Lidice, Central Bohemia, March 23 (CTK) – Martina Lehmannova will head the Lidice Memorial, marking the obliteration of this village in Central Bohemia by the Nazis in 1942, as of April 1, replacing its long-term director Milous Cervencl, Culture Ministry spokeswoman Simona Cigankova told CTK yesterday.
The ministry selected Lehmannova, who worked in galleries in the past, in the second competition. No one was chosen in the first one.
Cervencl retired last December after almost 12 years in the post. His deputy Jaroslav Tauber has been charged with temporarily heading the memorial.
Lehmannova graduated from the Faculty of Arts of Masaryk University in Brno. She worked in the Moravian Gallery in Brno and in the Museum of Decorative Arts in Prague (UPM) in Prague. She has written several expert and popular art history books.

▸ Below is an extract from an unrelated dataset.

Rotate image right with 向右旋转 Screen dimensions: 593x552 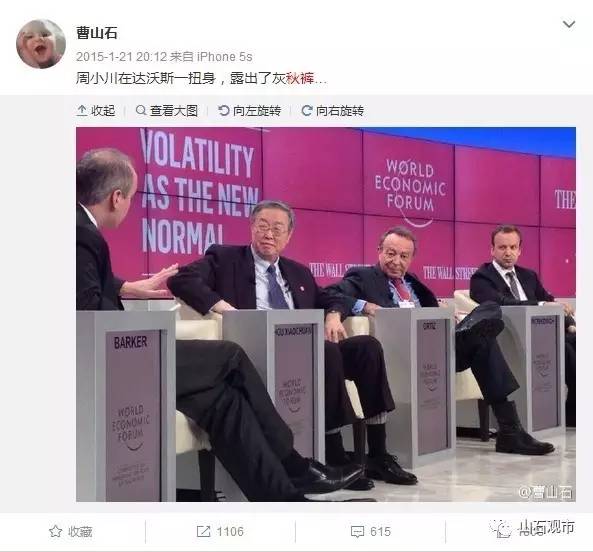click(333, 111)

“She has gradually got acquainted with the activities of the Lidice Memorial since 2004, for instance, as a member of the Czech committee of the International Council of Museums (ICOM) and as its chairwoman in 2015,” Cigankova said.
Lidice, a village with some 500 inhabitants, was razed to the ground on June 10, 1942 in retaliation for the killing of high-ranking Nazi officer Reinhard Heydrich by Czechoslovak paratroopers in May 1942.

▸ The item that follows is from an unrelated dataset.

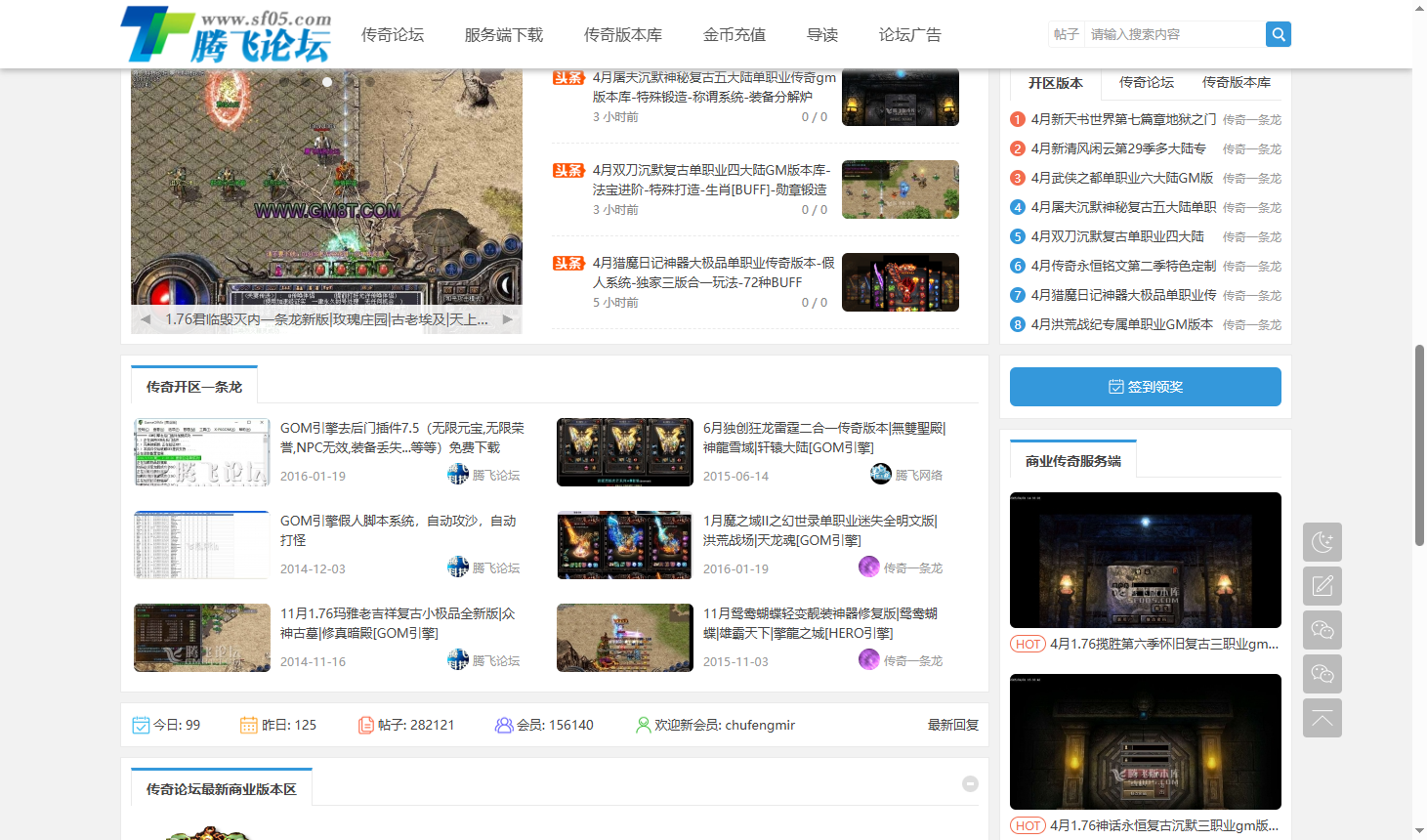
Task: Click the blue search magnifier button
Action: click(x=1278, y=34)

All 173 men were executed directly in Lidice and another 26 inhabitants were shot dead later in Prague. Women and children were sent to concentration camps, while some of the children were selected for re-education in Germany. Fifty-three women died in the camps and 82 Lidice children were killed by gas. After the war, only 143 women and 17 children gradually returned to the country.
The Lidice area was declared culture heritage in 1962 and 33 years later, a government directive gave it the status of national culture heritage. The Lidice Memorial has worked as a state-subsidised organisation since 2001.
A record high number of some 100,000 people visited the memorial last year.
The Lidice Memorial state organisation also administers the commemorative places in Lezaky, east Bohemia, a village obliterated by the Nazis after Lidice in 1942, and in Lety, south Bohemia, where a Nazi internment camp for Romanies existed during WWII.